■業績見通し



1. 2023年2月期の業績予想

2023年2月期の業績予想についてSFPホールディングス<3198>は、売上高を前期比135.5%増の24,500百万円、営業利益を300百万円(前期は7,919百万円の損失)、経常利益を前期比0.1%減の2,200百万円、親会社株主に帰属する当期純利益を同2.6%減の1,700百万円と、売上高の一定の回復により営業増益(黒字化)を見込んでいる。また、経常利益、当期純利益がわずかに減益となるのは、一部を除き「助成金収入」がはく落※することが理由であるが、それでもほぼ同水準を維持する見通しである。



※前期からの期ずれ分やまん延防止等重点措置(2022年3月21日まで)の対応分は業績予想に含まれている。





2023年2月期がスタートした2022年3月はコロナ禍第6波の長期化により厳しい滑り出しとなったものの、助成金の受給により損失をカバーすると、4月には全店営業を再開し、売上高は徐々に回復してきた。今後も段階的な回復を見込んでおり、売上高はコロナ禍前の約70%(通年)にまで戻る想定となっている。また、出退店については、コロナ禍の収束を前提に、新規出店の再開も視野に入れているようだ。

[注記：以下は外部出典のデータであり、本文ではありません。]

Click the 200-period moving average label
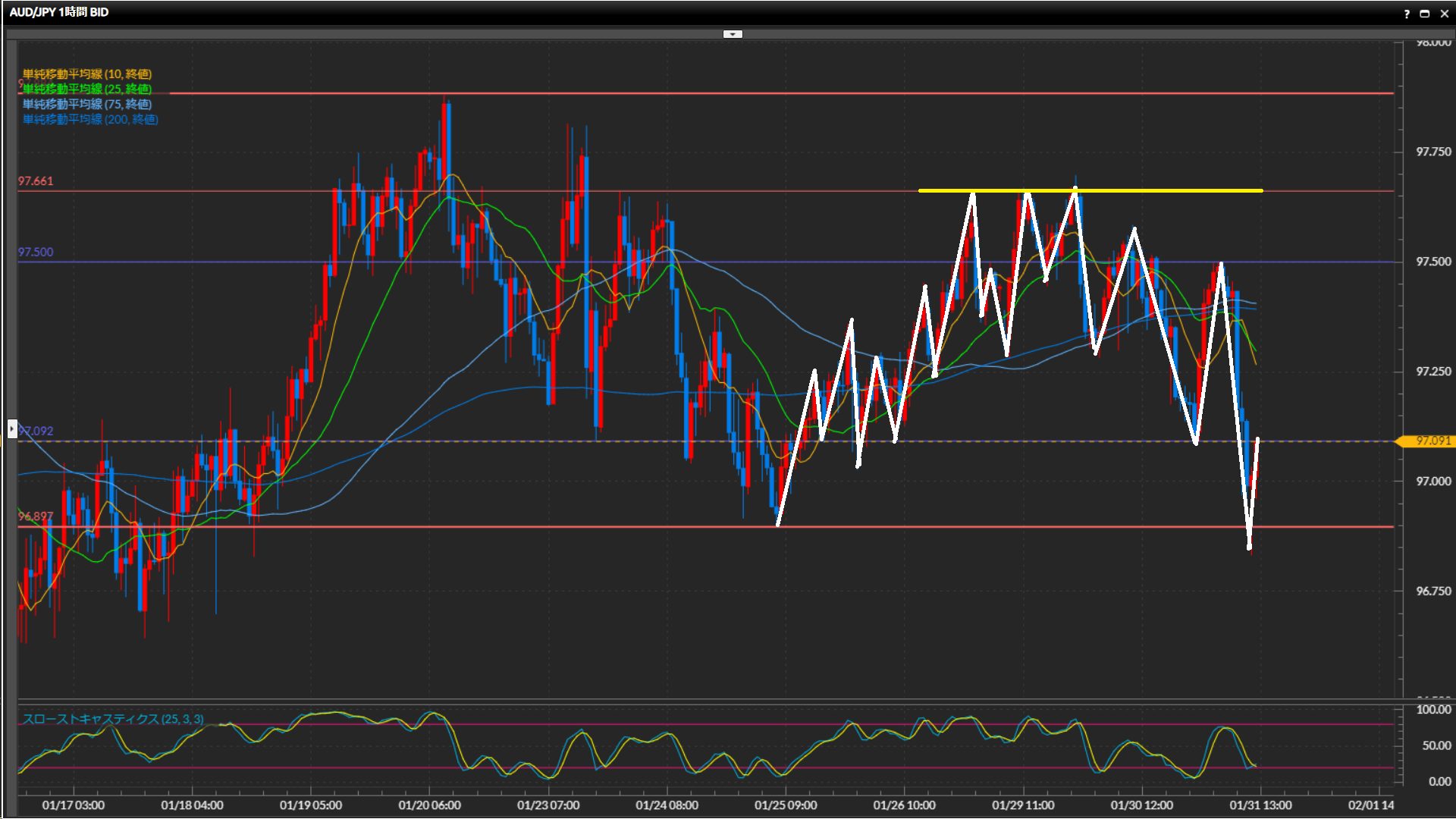 point(89,119)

損益面では、人材確保に向けた採用費の増加を見込んでいるものの、増収とコスト抑制の継続により営業利益の黒字化を見込んでいる。



2. 弊社の見方

弊社では、新たな変異株の懸念を含め、先行きの不透明感に対しては引き続き慎重に判断すべきと考えているが、コロナ禍の収束を前提とすれば、同社の売上高予想の前提(コロナ禍前の約70%)に無理はないと評価している。また、収益体質の強化により、損益分岐点が引き下げられていることから、売上高の回復とともに営業利益の黒字化も十分に視野に入ってくるであろう。仮にコロナ禍の収束が早まった場合、新規出店や業態転換など、成長投資再開のタイミングをどのように見極めていくのか、一方、人材の確保や原材料費の高騰など、ボトルネック(制約)となるものは何かなど、今後の回復及び再成長に向けたスピードや道筋を注意深くフォローしていくことが必要である。